REQUIREMENTS: Return each of the following records word for word, keeping every line as it appears.

• • • •

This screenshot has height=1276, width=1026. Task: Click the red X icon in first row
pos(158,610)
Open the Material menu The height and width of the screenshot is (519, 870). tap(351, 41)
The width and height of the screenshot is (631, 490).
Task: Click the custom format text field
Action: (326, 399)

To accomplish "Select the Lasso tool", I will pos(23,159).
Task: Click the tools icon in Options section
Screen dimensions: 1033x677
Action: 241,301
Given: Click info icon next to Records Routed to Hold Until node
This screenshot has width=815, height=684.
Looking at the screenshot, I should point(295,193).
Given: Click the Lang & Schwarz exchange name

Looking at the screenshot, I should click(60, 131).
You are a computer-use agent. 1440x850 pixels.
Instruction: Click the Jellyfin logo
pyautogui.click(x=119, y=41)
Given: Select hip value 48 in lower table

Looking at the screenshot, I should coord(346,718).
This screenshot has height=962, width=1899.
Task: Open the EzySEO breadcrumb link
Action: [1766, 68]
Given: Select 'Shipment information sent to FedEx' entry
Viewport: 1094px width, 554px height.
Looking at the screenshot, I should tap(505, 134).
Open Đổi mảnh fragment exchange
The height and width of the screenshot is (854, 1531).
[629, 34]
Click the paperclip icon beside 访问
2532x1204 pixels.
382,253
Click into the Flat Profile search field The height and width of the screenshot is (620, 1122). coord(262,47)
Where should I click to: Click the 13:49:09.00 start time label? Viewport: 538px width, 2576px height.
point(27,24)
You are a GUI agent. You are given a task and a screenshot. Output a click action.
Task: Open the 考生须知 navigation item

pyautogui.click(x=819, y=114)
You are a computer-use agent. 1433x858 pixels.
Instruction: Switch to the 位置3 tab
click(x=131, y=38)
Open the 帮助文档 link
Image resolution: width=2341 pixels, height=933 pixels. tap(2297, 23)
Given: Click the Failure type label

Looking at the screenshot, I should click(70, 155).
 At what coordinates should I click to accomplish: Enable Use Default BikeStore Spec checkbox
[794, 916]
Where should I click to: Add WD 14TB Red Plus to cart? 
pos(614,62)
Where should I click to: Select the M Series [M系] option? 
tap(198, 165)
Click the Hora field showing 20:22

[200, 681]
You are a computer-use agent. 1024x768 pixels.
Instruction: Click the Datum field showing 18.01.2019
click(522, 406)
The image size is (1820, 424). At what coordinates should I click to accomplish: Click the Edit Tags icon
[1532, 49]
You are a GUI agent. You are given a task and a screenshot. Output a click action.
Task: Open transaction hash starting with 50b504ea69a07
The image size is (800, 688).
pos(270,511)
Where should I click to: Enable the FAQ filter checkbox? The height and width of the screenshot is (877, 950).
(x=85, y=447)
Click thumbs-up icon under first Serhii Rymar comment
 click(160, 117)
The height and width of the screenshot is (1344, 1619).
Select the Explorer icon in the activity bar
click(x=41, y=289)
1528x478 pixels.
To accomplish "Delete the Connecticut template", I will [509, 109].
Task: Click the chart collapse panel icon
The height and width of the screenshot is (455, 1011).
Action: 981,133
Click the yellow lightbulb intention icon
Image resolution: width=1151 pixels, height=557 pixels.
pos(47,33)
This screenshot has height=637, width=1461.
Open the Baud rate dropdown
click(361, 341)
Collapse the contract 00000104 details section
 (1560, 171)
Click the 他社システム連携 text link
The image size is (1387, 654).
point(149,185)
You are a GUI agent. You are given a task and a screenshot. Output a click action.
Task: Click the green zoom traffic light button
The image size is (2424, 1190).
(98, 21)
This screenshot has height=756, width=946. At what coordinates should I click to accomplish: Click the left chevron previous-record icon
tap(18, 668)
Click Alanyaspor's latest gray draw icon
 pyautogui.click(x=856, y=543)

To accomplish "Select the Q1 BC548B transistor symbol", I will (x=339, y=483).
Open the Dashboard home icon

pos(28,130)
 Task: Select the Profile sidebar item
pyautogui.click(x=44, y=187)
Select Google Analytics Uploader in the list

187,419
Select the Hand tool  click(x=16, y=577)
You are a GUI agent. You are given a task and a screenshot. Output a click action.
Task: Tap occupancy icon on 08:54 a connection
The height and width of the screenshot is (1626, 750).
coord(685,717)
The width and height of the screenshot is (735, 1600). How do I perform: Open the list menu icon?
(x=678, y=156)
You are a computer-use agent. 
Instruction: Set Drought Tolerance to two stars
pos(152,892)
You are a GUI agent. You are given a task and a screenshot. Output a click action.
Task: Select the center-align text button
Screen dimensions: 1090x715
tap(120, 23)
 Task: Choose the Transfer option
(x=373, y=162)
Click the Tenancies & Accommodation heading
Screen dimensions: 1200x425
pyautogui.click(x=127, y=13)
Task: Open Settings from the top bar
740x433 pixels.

• • • •

FULL OUTPUT:
This screenshot has height=1276, width=1026. Task: Click the red X icon in first row
pos(158,610)
Open the Material menu The height and width of the screenshot is (519, 870). tap(351, 41)
The width and height of the screenshot is (631, 490).
Task: Click the custom format text field
Action: (326, 399)

To accomplish "Select the Lasso tool", I will pos(23,159).
Task: Click the tools icon in Options section
Screen dimensions: 1033x677
Action: 241,301
Given: Click info icon next to Records Routed to Hold Until node
This screenshot has width=815, height=684.
Looking at the screenshot, I should point(295,193).
Given: Click the Lang & Schwarz exchange name

Looking at the screenshot, I should click(60, 131).
You are a computer-use agent. 1440x850 pixels.
Instruction: Click the Jellyfin logo
pyautogui.click(x=119, y=41)
Given: Select hip value 48 in lower table

Looking at the screenshot, I should coord(346,718).
This screenshot has height=962, width=1899.
Task: Open the EzySEO breadcrumb link
Action: [1766, 68]
Given: Select 'Shipment information sent to FedEx' entry
Viewport: 1094px width, 554px height.
Looking at the screenshot, I should tap(505, 134).
Open Đổi mảnh fragment exchange
The height and width of the screenshot is (854, 1531).
[629, 34]
Click the paperclip icon beside 访问
2532x1204 pixels.
382,253
Click into the Flat Profile search field The height and width of the screenshot is (620, 1122). coord(262,47)
Where should I click to: Click the 13:49:09.00 start time label? Viewport: 538px width, 2576px height.
point(27,24)
You are a GUI agent. You are given a task and a screenshot. Output a click action.
Task: Open the 考生须知 navigation item

pyautogui.click(x=819, y=114)
You are a computer-use agent. 1433x858 pixels.
Instruction: Switch to the 位置3 tab
click(x=131, y=38)
Open the 帮助文档 link
Image resolution: width=2341 pixels, height=933 pixels. tap(2297, 23)
Given: Click the Failure type label

Looking at the screenshot, I should click(70, 155).
 At what coordinates should I click to accomplish: Enable Use Default BikeStore Spec checkbox
[794, 916]
Where should I click to: Add WD 14TB Red Plus to cart? 
pos(614,62)
Where should I click to: Select the M Series [M系] option? 
tap(198, 165)
Click the Hora field showing 20:22

[200, 681]
You are a computer-use agent. 1024x768 pixels.
Instruction: Click the Datum field showing 18.01.2019
click(522, 406)
The image size is (1820, 424). At what coordinates should I click to accomplish: Click the Edit Tags icon
[1532, 49]
You are a GUI agent. You are given a task and a screenshot. Output a click action.
Task: Open transaction hash starting with 50b504ea69a07
The image size is (800, 688).
pos(270,511)
Where should I click to: Enable the FAQ filter checkbox? The height and width of the screenshot is (877, 950).
(x=85, y=447)
Click thumbs-up icon under first Serhii Rymar comment
 click(160, 117)
The height and width of the screenshot is (1344, 1619).
Select the Explorer icon in the activity bar
click(x=41, y=289)
1528x478 pixels.
To accomplish "Delete the Connecticut template", I will [509, 109].
Task: Click the chart collapse panel icon
The height and width of the screenshot is (455, 1011).
Action: 981,133
Click the yellow lightbulb intention icon
Image resolution: width=1151 pixels, height=557 pixels.
pos(47,33)
This screenshot has height=637, width=1461.
Open the Baud rate dropdown
click(361, 341)
Collapse the contract 00000104 details section
 (1560, 171)
Click the 他社システム連携 text link
The image size is (1387, 654).
point(149,185)
You are a GUI agent. You are given a task and a screenshot. Output a click action.
Task: Click the green zoom traffic light button
The image size is (2424, 1190).
(98, 21)
This screenshot has height=756, width=946. At what coordinates should I click to accomplish: Click the left chevron previous-record icon
tap(18, 668)
Click Alanyaspor's latest gray draw icon
 pyautogui.click(x=856, y=543)

To accomplish "Select the Q1 BC548B transistor symbol", I will (x=339, y=483).
Open the Dashboard home icon

pos(28,130)
 Task: Select the Profile sidebar item
pyautogui.click(x=44, y=187)
Select Google Analytics Uploader in the list

187,419
Select the Hand tool  click(x=16, y=577)
You are a GUI agent. You are given a task and a screenshot. Output a click action.
Task: Tap occupancy icon on 08:54 a connection
The height and width of the screenshot is (1626, 750).
coord(685,717)
The width and height of the screenshot is (735, 1600). How do I perform: Open the list menu icon?
(x=678, y=156)
You are a computer-use agent. 
Instruction: Set Drought Tolerance to two stars
pos(152,892)
You are a GUI agent. You are given a task and a screenshot. Output a click action.
Task: Select the center-align text button
Screen dimensions: 1090x715
tap(120, 23)
 Task: Choose the Transfer option
(x=373, y=162)
Click the Tenancies & Accommodation heading
Screen dimensions: 1200x425
pyautogui.click(x=127, y=13)
Task: Open Settings from the top bar
740x433 pixels.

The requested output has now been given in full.